Charlie Sifford’s Cigar
Posted: Jun 26, 2008 2:59pm ET
I attended a banquet this week of the Metropolitan Golf Writers Association. There were a number of honorees, including Judy Rankin and Gary Player, but the Gold Tee award, the group’s highest honor, went to Charlie Sifford, the 86-year-old former PGA Tour professional who broke golf’s color barrier at the professional level.
Sifford regaled the crowd with tales of his early days on the PGA Tour, and thanked everyone for putting him in the company of previous award winners, a distinguished group that includes Bobby Jones, Ben Hogan, Arnold Palmer, Jack Nicklaus, Gary Player, Byron Nelson, and Sam Snead. Last year’s winner was Ernie Els.
Sifford won his PGA Tour card in 1961, forcing the rewriting of the Tour’s “Caucasians-only” rule. He went to win twice on the PGA Tour, and as one of the original members of the Senior Tour, captured its Open Championship in 1975. Sifford also noted that he had endured some “tough times” playing on the tour where he was the subject of threats and racial epitaphs. Player, who introduced Sifford at the banquet, spoke of how courageous his friend of more than 50 years had been during his playing days.

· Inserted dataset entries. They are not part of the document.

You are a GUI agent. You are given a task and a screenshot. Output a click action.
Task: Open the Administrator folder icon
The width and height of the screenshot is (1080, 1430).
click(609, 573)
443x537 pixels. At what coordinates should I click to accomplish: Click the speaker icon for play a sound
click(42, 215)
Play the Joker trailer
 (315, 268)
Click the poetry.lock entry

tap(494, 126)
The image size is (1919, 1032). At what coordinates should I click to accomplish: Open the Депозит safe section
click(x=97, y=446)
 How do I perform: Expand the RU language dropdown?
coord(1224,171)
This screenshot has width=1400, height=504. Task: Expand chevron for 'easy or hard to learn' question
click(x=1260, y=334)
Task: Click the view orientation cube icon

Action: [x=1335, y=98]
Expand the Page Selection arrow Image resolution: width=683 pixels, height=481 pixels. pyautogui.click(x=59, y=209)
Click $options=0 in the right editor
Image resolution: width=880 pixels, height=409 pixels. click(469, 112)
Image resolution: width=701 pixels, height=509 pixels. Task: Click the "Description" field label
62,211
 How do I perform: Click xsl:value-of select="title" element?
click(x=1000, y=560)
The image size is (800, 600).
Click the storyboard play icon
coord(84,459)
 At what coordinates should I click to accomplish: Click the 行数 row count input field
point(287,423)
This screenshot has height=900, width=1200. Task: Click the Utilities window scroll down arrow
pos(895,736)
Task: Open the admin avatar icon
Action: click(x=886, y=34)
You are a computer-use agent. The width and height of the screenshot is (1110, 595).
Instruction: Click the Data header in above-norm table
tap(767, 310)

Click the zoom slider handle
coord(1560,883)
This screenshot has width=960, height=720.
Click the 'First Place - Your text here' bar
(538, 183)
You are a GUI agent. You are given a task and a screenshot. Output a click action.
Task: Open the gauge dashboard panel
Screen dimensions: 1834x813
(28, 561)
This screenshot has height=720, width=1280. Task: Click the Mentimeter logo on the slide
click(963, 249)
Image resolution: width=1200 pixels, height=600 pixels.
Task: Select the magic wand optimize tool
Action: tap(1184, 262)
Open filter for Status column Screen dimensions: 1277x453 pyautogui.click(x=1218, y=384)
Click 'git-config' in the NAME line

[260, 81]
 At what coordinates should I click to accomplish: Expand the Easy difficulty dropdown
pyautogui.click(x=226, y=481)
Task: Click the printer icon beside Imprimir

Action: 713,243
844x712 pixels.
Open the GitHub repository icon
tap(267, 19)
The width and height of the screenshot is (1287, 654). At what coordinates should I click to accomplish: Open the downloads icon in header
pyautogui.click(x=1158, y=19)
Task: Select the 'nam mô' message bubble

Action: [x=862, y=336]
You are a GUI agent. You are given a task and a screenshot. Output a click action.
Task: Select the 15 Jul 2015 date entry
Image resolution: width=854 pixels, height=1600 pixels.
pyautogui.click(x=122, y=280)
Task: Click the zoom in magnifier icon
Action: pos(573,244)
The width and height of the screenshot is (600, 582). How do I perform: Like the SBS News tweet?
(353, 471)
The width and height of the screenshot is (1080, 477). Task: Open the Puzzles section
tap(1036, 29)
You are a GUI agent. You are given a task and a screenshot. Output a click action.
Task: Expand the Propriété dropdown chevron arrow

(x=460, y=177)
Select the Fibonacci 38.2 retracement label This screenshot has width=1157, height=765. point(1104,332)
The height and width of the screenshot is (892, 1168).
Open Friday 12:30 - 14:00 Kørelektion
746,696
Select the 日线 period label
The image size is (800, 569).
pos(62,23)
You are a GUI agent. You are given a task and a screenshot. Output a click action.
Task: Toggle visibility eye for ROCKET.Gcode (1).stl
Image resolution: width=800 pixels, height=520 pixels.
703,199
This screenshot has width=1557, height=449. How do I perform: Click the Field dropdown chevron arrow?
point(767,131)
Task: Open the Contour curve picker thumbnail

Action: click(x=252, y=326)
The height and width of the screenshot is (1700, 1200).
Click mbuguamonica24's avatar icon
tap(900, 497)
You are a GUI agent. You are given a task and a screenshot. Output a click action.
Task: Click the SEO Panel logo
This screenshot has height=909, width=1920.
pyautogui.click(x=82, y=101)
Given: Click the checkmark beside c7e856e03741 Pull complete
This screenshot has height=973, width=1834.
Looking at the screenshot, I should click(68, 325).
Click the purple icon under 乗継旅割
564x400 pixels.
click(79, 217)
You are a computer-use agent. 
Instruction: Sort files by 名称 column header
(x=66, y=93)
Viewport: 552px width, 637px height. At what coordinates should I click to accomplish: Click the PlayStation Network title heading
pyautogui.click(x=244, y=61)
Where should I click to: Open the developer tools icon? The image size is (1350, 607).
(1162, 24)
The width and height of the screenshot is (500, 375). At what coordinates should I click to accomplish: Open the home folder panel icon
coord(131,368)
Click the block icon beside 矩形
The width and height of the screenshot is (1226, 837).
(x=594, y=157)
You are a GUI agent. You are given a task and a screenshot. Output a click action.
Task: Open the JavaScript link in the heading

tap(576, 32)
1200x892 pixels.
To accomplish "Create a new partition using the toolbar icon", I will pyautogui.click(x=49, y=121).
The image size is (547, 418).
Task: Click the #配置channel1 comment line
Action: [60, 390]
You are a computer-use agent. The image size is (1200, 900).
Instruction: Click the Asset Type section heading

Sifford was also known for playing with a lit cigar. He said he was once asked about why he played with it, almost never removing it from his mouth. He said that on a full swing, he could tell if he was swaying off the ball because the cigar would move and point away from the ball. And, the same thing on his putts; if the ball moved off the end of the burning cigar, he knew he was moving his head and could stop it.
Now I know why I need to smoke more out on the course.